**Trecho do documento**
==========

4. Manutenção e aumento da graça. A grande maioria do nosso esforço pastoral acaba sendo dedicada à questão da sacramentalidade. O que é diferente de sacramentalismo. Queiramos ou não, os sacramentos nos ocupam boa parte do tempo. Em geral, dedicamos um bom esforço à preparação para a recepção dos sacramentos. Precisamos começar a pensar sério não só no antes (preparação catequética), mas no durante (celebração litúrgica) e no depois (continuidade e criação de espaço de participação).
O que se propõe para os pais e padrinhos após o sacramento do Batismo de suas crianças? Que plano de continuidade existe depois da Primeira Eucaristia? Do Crisma? Do matrimônio? Da confissão? Em geral, esperamos os casais e as pessoas entrarem em crise para convidá-los para um curso, uma reunião, etc. Não poderíamos ser preventivos antes que curativos? Dei alguns exemplos, só para se ver que muita coisa pode ser pensada e feita.
Mas não podemos ficar apenas no depois. Temos que pensar o antes e o durante. Antes do sacramento do matrimônio e do curso de noivos, o que vem? Nada? Cursos e encontros de namorados seriam, se bem feitos, suficientes para dispensar os cursos de noivos feitos às pressas. Também o durante precisa ser avaliado e revisto. As celebrações, as reuniões e a preparação dos agentes como estão?
5. Benefício dos pobres. A Igreja Católica na América Latina fez e consolidou uma opção preferencial pelos pobres. Opção que se baseia na mais pura veia evangélica e que, por isso, não pode ser desprezada por ninguém. Este princípio quer avaliar toda pastoral pelo benefício que fornece aos pobres. As pastorais e grupos não são iguais, seja por causa da organização e métodos usados, seja por causa das realidades em que atuam. Mas a opção pelos pobres não pode ser desprezada, sob pena de ser infiel ao Evangelho e à caminhada eclesial.
Qual o benefício real que os pobres recebem, por direito de justiça, na atuação de nossas pastorais e grupos? Em que e como os pobres são concretamente lembrados, além das orações e discursos bonitos? Perguntas deste tipo fazem aterrissar os vôos intelectuais bonitos, mas vazios.
Uma paróquia, um grupo ou uma pastoral que não contemple concretamente os pobres é uma igreja que se colocou à margem da comunhão eclesial e que corre o sério risco de perder a chave de entrada para o Reino: "... todas as vezes que deixastes de fazer a um desses pequeninos, foi a mim que o deixastes de fazer." (Mt 25, 46)
6. Participação. Muitas de nossas comunidades estão com agentes sobrecarregados porque não levam a sério suficientemente esse princípio de Puebla. A comunhão deve ser acompanhada da participação. Sempre. E participação é método e não conteúdo: exige-se um processo feito para incluir as pessoas. Numa sociedade tão competitiva, a Igreja é chamada a estar na contramão da História, incluindo pessoas, povos e raças. Todos são capazes de entrar no Reino e todos são convidados pela misericórdia do Pai, não havendo entre nós divisão que seja importante. (Gl 3,28; Mt 28,18-19; At 10,9-16; Ap 7, 4-8) Todos são chamados a trabalhar para o Reino nos grupos da Igreja.

==========

**Material da tarefa**
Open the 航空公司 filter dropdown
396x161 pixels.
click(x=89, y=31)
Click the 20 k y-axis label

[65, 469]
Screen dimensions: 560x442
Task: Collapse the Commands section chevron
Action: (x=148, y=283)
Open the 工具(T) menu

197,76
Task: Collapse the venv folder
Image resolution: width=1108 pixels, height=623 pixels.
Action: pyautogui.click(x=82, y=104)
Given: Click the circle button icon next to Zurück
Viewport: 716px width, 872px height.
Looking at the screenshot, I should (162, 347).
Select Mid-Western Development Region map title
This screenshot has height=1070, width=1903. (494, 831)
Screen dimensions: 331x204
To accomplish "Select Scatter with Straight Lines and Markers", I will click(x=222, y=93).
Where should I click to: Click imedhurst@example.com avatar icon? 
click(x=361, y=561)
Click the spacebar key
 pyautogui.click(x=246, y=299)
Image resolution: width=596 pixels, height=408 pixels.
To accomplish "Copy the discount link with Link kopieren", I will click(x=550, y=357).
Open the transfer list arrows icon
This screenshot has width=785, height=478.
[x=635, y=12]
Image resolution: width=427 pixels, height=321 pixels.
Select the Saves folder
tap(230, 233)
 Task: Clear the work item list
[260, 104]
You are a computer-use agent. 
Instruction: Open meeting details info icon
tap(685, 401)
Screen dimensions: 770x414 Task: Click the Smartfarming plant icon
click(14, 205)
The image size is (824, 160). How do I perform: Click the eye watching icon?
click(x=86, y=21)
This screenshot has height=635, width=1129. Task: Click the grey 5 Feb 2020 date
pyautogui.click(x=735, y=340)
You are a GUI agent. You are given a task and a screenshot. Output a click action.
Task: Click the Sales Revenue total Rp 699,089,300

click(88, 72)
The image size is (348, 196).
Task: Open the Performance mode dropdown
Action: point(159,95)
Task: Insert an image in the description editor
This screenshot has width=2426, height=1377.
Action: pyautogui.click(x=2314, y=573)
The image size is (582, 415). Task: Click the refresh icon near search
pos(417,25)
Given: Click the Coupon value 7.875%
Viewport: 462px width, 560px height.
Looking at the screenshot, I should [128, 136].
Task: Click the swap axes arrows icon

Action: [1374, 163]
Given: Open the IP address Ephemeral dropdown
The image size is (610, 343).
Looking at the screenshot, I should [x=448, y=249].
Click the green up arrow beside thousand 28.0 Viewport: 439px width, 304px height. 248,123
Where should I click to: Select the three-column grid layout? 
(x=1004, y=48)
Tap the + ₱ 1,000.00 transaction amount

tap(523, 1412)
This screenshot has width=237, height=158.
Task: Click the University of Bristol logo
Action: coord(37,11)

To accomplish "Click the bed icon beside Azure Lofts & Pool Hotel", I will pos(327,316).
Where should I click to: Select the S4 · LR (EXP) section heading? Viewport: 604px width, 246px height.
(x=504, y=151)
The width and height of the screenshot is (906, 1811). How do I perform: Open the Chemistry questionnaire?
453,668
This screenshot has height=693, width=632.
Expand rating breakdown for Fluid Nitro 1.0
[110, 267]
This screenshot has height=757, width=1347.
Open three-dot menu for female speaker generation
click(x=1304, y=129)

==========

**Lista de exercícios**
A – Reproduza sem nenhuma alteração o trecho dos registros que vai do início deles até a linha que contém "Looking at the screenshot, I should (162, 347).", incluindo as duas pontas.
B – Retome o texto sobre os princípios da ação pastoral da Igreja a partir do ponto em que ele termina.
O texto e os registros não têm relação entre si.

**Resultados**
A –
Open the 航空公司 filter dropdown
396x161 pixels.
click(x=89, y=31)
Click the 20 k y-axis label

[65, 469]
Screen dimensions: 560x442
Task: Collapse the Commands section chevron
Action: (x=148, y=283)
Open the 工具(T) menu

197,76
Task: Collapse the venv folder
Image resolution: width=1108 pixels, height=623 pixels.
Action: pyautogui.click(x=82, y=104)
Given: Click the circle button icon next to Zurück
Viewport: 716px width, 872px height.
Looking at the screenshot, I should (162, 347).

B –
O discurso de que 'não se tem gente capacitada', de que 'ninguém quer assumir', é mistificador e ajuda apenas a não se renovar os quadros eclesiais. Convidando-se as pessoas e dando-lhes responsabilidades ao seu alcance (tempo e capacidade), teremos muita gente participando. Se as pessoas não o fazem é porque lhes damos responsabilidades maiores do que conseguem ou que estão preparadas. Para tal, precisa-se de convite, preparação, treino, incentivo e avaliação. Em outras palavras, um método participativo.
7. Misericórdia. O princípio misericórdia se baseia na premissa de que as pessoas e os fatos gerados por elas são bons, até prova em contrário. É esse princípio que nos leva a acolher o outro, porque se o julgamos mal ou defeituoso, então não nos aproximamos e nem deixamos que ele se aproxime de nós. Acolher o outro com bondade permite-nos que possamos estar em empatia com ele, primeiro passo para a haja aproximação de pessoas, instituições e culturas. (Cf. Jo 8, 2-12) Não é sempre concordar, mas é acolher a pessoa, separando-a do seu erro.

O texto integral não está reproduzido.